DealLawyers.com Blog

November 6, 2006

Multiple Advisers

Here is a blurb from Saturday’s WSJ: “It’s no longer sufficient for corporate chieftains heading into battle to employ an army of mercenaries — now many of them need more than that. Half of all companies have hired more than one banking adviser when doing deals this year. That’s the most to date. But while it may be good news for bankers worried about full employment, companies aren’t necessarily doubling their fees.

During the most recent mergers-and-acquisitions boom, only about a third of companies used multiple advisers on deals, according to Dealogic, which compiles corporate-finance data. One explanation for this is that the 2001 stock-market implosion exposed much of the previous decade’s deal-doing as misguided. Combined with the post-Enron scandals, that propelled directors to take on extra outside help, not least out of fear of their legal liabilities.
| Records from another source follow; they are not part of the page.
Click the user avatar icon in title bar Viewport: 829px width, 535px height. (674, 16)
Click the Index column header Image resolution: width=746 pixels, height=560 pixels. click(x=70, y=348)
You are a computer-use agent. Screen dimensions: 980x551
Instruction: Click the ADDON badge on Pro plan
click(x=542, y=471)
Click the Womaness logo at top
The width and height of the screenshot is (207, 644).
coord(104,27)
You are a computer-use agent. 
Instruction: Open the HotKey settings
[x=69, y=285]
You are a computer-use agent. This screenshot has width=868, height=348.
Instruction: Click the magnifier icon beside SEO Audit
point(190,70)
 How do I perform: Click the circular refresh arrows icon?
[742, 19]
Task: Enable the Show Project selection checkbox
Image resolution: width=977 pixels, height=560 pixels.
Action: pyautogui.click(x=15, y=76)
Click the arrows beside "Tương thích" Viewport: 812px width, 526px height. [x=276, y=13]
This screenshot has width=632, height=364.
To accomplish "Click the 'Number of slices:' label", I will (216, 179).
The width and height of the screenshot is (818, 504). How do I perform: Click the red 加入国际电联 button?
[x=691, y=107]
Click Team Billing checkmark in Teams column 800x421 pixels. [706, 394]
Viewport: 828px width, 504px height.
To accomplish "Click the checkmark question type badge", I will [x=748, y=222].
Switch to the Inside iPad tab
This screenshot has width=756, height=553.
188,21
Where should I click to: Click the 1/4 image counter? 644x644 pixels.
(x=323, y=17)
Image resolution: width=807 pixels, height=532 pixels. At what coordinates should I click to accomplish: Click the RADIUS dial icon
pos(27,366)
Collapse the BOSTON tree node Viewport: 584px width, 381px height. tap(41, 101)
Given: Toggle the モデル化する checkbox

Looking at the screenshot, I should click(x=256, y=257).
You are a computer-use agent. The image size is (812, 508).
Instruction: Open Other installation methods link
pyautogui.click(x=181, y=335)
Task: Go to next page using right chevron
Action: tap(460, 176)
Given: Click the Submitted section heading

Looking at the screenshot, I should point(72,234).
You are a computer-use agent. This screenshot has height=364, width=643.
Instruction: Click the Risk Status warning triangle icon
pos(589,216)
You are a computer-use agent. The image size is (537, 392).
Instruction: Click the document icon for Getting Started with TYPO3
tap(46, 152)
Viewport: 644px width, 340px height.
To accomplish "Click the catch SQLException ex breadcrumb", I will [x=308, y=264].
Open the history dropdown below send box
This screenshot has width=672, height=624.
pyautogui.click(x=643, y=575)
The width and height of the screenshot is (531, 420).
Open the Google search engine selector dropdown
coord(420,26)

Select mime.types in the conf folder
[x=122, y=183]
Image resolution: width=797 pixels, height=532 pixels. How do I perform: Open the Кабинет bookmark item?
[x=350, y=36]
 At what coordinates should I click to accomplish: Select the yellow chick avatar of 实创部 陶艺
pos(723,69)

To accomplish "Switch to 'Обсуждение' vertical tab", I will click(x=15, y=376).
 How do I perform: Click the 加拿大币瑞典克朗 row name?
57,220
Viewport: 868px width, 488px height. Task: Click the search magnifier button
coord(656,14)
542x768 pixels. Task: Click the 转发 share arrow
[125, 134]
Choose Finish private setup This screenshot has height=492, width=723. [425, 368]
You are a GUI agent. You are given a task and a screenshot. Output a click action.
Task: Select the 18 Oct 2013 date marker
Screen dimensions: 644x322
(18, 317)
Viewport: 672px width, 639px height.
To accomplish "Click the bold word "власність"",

This trend plays well with the boutique investment banks whose senior rainmakers are marketing themselves as consiglieri proffering counsel directly to executives without armies of bankers behind them. Indeed, boutiques such as Evercore and Greenhill have taken a quarter more of advisory fees this year than they did in the past year.

And with only half of all deals using more than one adviser, there’s ample room to grow. That’s a great opportunity for new shops such as Joe Perella’s boutique, even if it means dividing an only slightly bigger pie among many more hungry mouths.”